00 21/04/2005 09:54
Speciale elezione nuovo pontefice
Dichiarazione del presidente delle chiese avventiste italiane
In seguito alla nomina del nuovo pontefice, il presidente uscente dell’Unione Italiana delle Chiese Cristiane Avventiste del 7° Giorno, past. Lucio Altin, ha dichiarato quanto segue: “Il conclave ha fatto certamente una scelta importante con l’elezione del cardinale Joseph Ratzinger come nuovo papa. Una scelta nella direzione della conservazione dei ruoli e dei valori teologici tradizionali della chiesa cattolica che sembra indicare una volontà di continuare un dialogo, ma sempre da una prospettiva del proprio primato. Nel mondo protestante permangono notevoli perplessità circa il ruolo decisamente prioritario del papato che il prefetto dell’ex-Sant’Uffizio ha sostenuto in passato nel difficile dialogo con le altre denominazioni, che non sono state considerate come chiese sorelle. Ricordiamo, assieme al teologo Paolo Ricca, che l’espressione diffusissima “Santo Padre” venne applicata da Gesù (Giovanni 17:11) unicamente a Dio stesso, e quindi meriterebbe una seria riflessione, onde evitare una venerazione eccessiva biblicamente non condivisibile. Un futuro pieno di sfide quindi, interne ed esterne, che andranno affrontate trovando nuovi equilibri, correndo anche qualche rischio per amore della verità”.

[ESTRATTO DATI]
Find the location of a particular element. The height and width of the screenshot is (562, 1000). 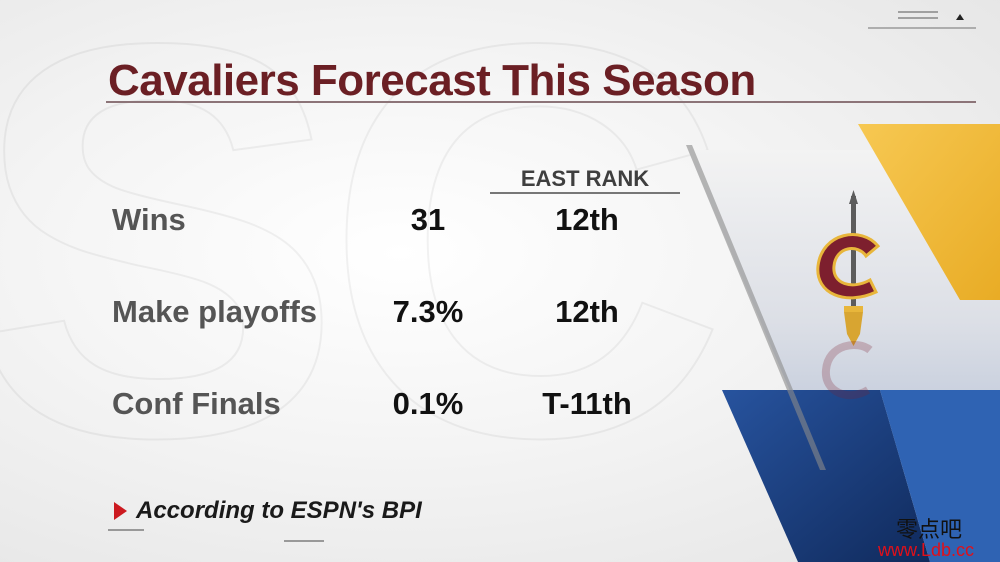

corner-decoration is located at coordinates (922, 20).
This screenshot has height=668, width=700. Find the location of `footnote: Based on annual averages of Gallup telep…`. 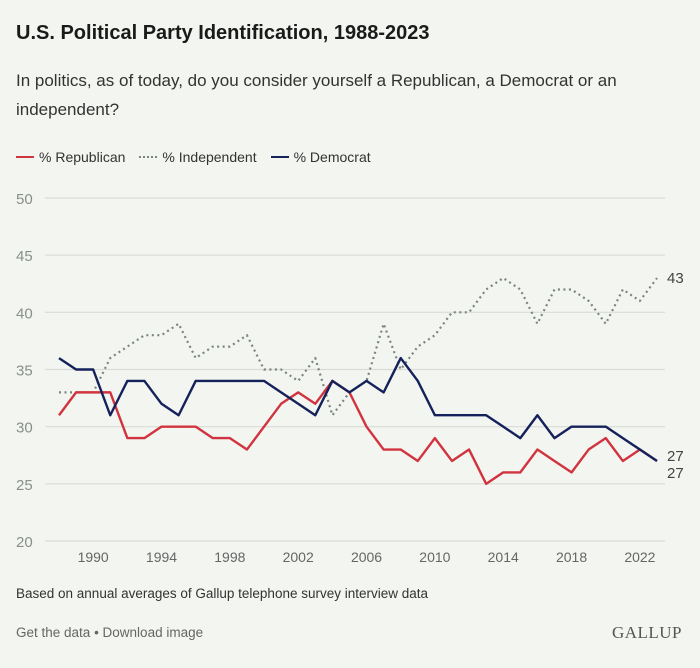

[COSA SI CHIEDE]
A - Quali persone compaiono nella dichiarazione sul nuovo papa con un titolo o una qualifica davanti al nome?
B - Scrivi il seguito della dichiarazione sul nuovo papa dopo l'ultima frase.
Le righe non hanno alcun legame con la dichiarazione sul nuovo papa.

[RISPOSTE NUMERATE]
A -
- past. Lucio Altin
- cardinale Joseph Ratzinger
- teologo Paolo Ricca

B -
Dal notiziario evangelico Nev di mercoledì 20 c.m., riportiamo le reazioni del mondo protestante alla elezione a papa del cardinale Ratzinger.
Joseph Ratzinger Papa
di Paolo Ricca
Joseph Ratzinger è dunque stato eletto papa. Evidentemente la Chiesa cattolica romana attraverso i suoi cardinali riuniti in conclave non ha voluto correre rischi. Neppure il rischio Martini, uomo della Bibbia, della collegialità e del dialogo con la modernità (a Milano, come è noto, istituì una ‘cattedra dei non credenti’). Tanto meno il conclave ha voluto correre il rischio che poteva comportare l’elezione di un papa latinoamericano, africano o asiatico: non tutti, ma qualche cardinale di quei continenti avrebbe effettivamente potuto aprire orizzonti nuovi sulle rive del Tevere e far circolare aria nuova nelle antiche stanze vaticane. Il conclave ha preferito andare sul sicuro. Non ha osato l’imprevisto, il diverso, il nuovo. Non si è aperto all’inedito, non si è esposto alla possibilità di qualche grossa (e bella) sorpresa.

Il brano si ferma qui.